→ **Given problem**
Write out, character for character, the entries from the line containing "Viewport: 995px width, 557px" through the line containing "Action: tap(377, 48)", inclusive. Leave the pictures out of your answer.
=== Input records ===
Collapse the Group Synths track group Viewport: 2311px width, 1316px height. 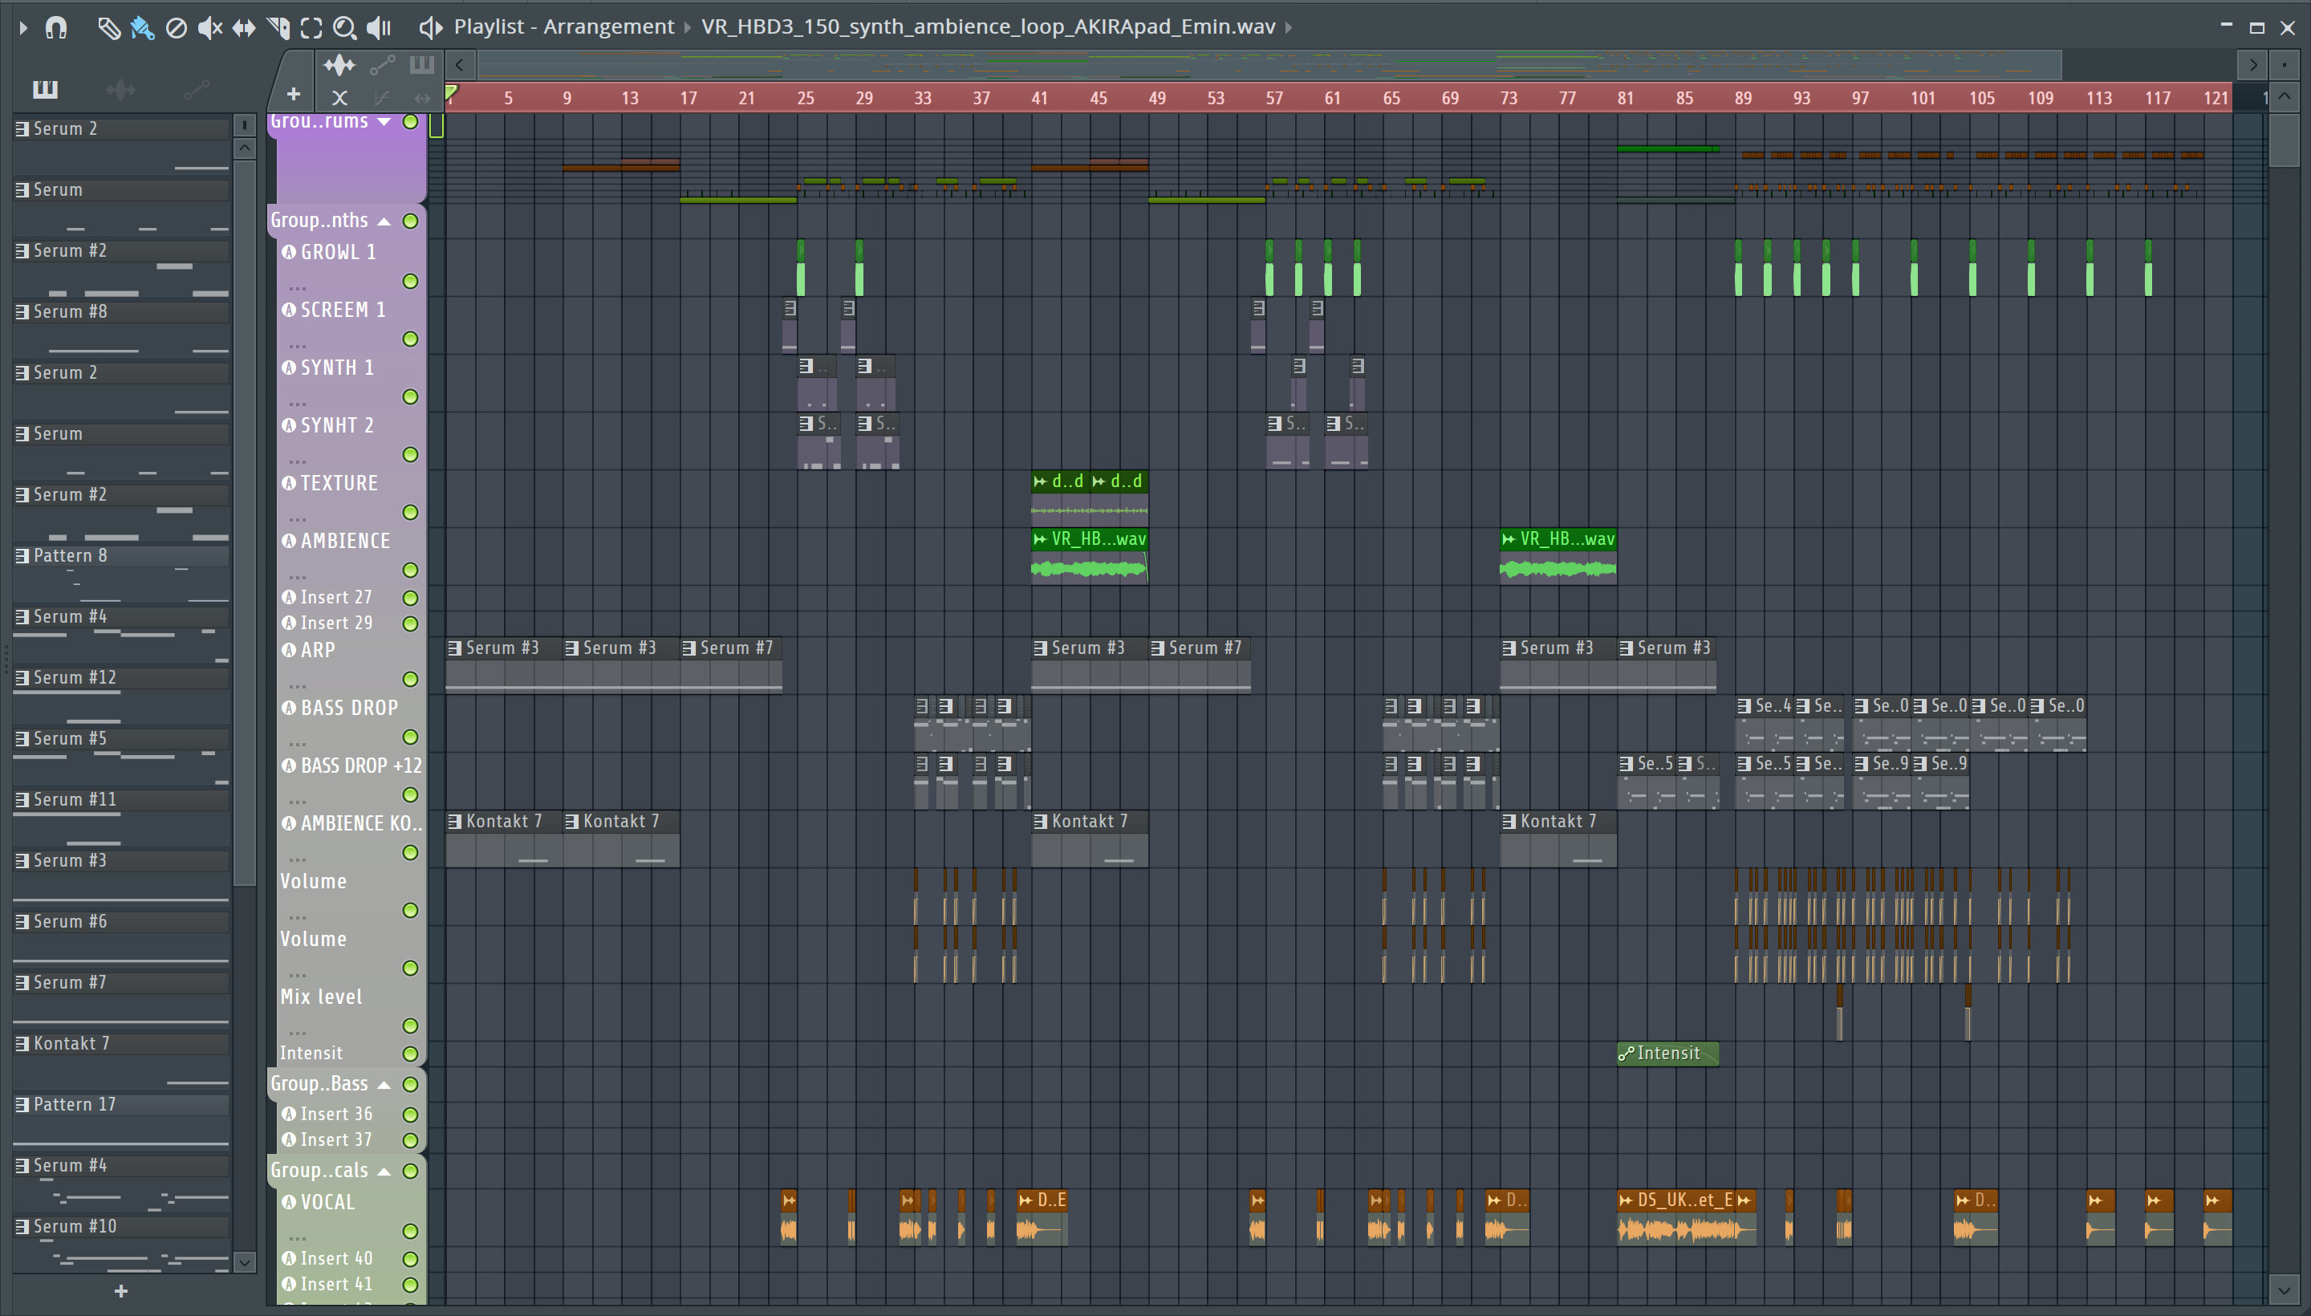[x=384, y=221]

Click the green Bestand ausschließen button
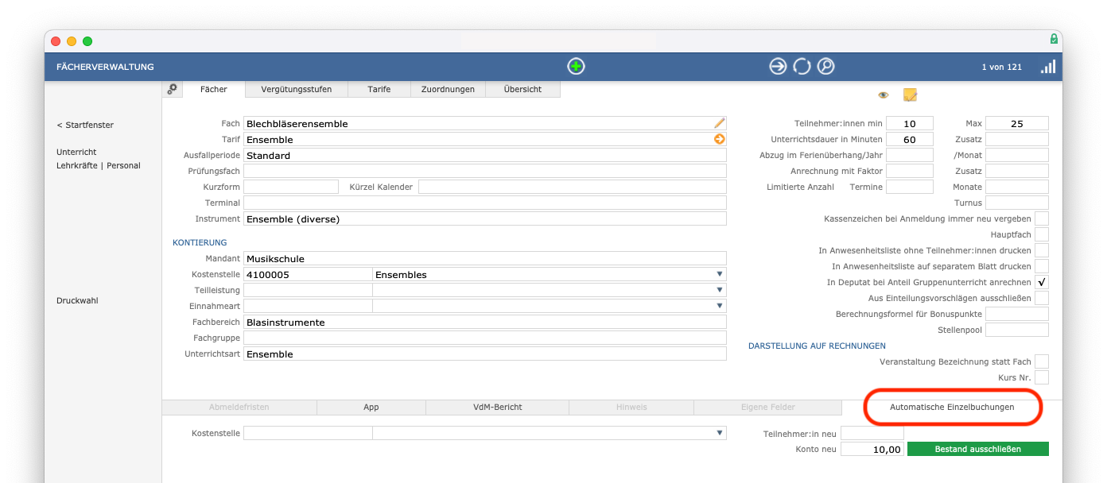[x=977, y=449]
===
=== Input records ===
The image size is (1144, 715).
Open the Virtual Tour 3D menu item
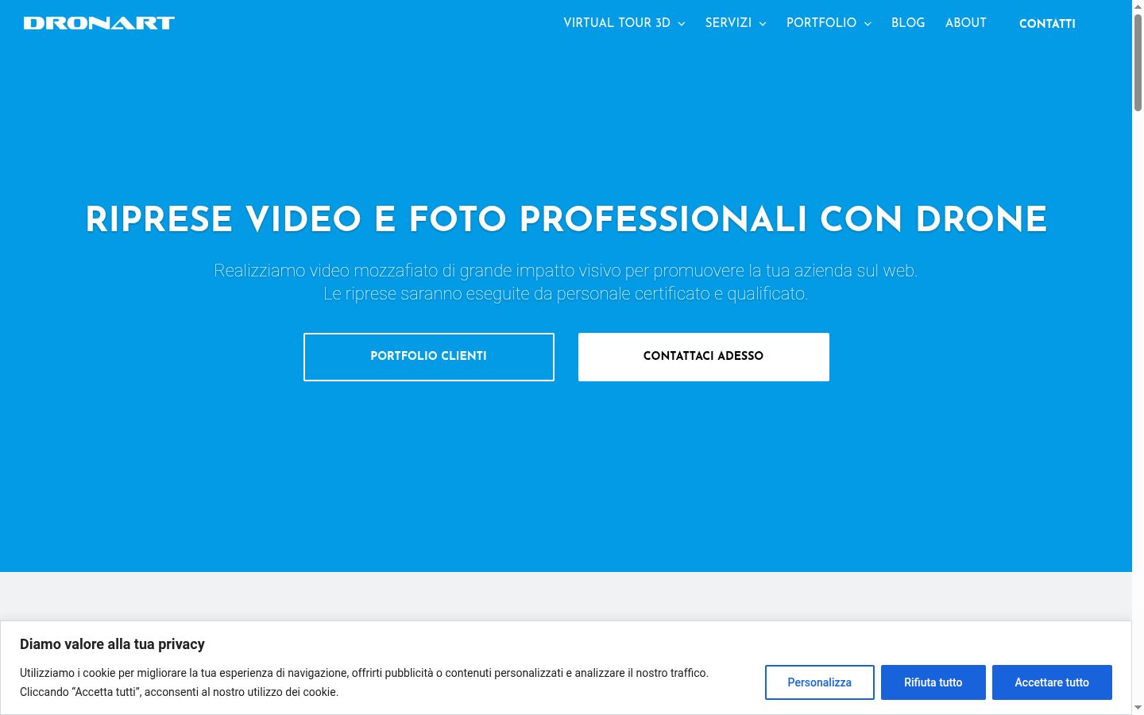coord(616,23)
===
=== Input records ===
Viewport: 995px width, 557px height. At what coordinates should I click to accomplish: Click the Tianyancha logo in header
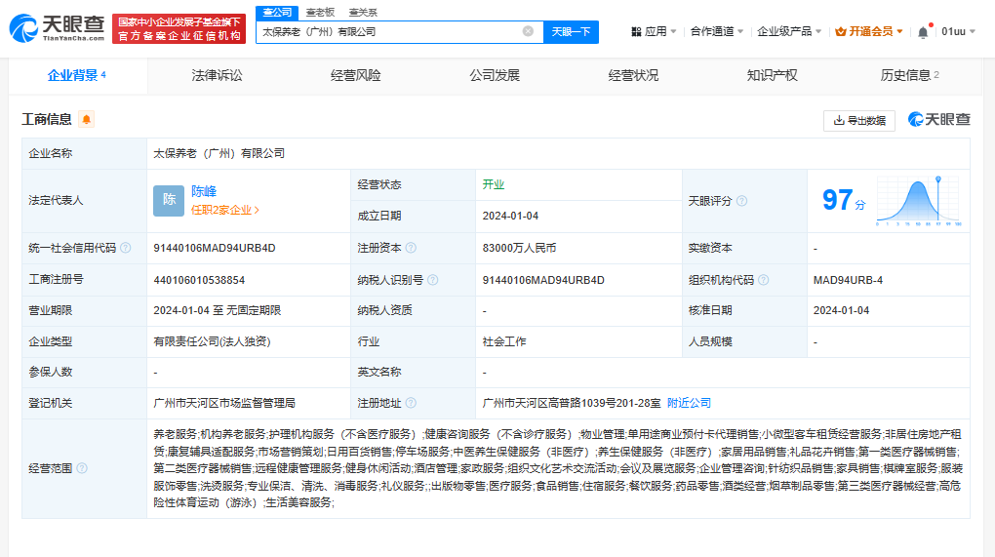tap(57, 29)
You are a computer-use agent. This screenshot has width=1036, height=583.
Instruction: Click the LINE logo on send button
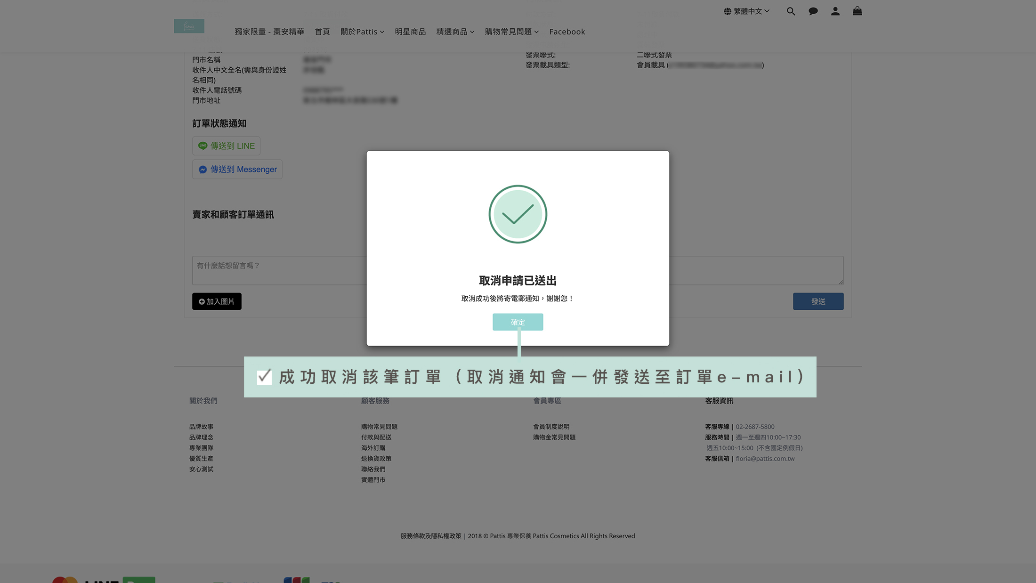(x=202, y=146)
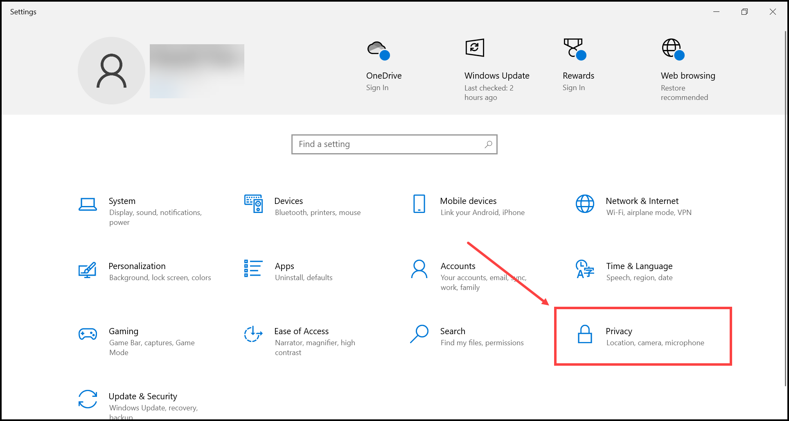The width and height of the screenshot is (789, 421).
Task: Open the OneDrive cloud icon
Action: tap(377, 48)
===
→ **Reply to the exercise**
Viewport: 995px width, 557px height. At what coordinates should I click to accomplish: Click the Tianyancha logo in header
tap(57, 29)
You are a computer-use agent. This screenshot has width=1036, height=583.
Instruction: Click the LINE logo on send button
(x=202, y=146)
The width and height of the screenshot is (789, 421).
Task: Open the OneDrive cloud icon
Action: tap(377, 48)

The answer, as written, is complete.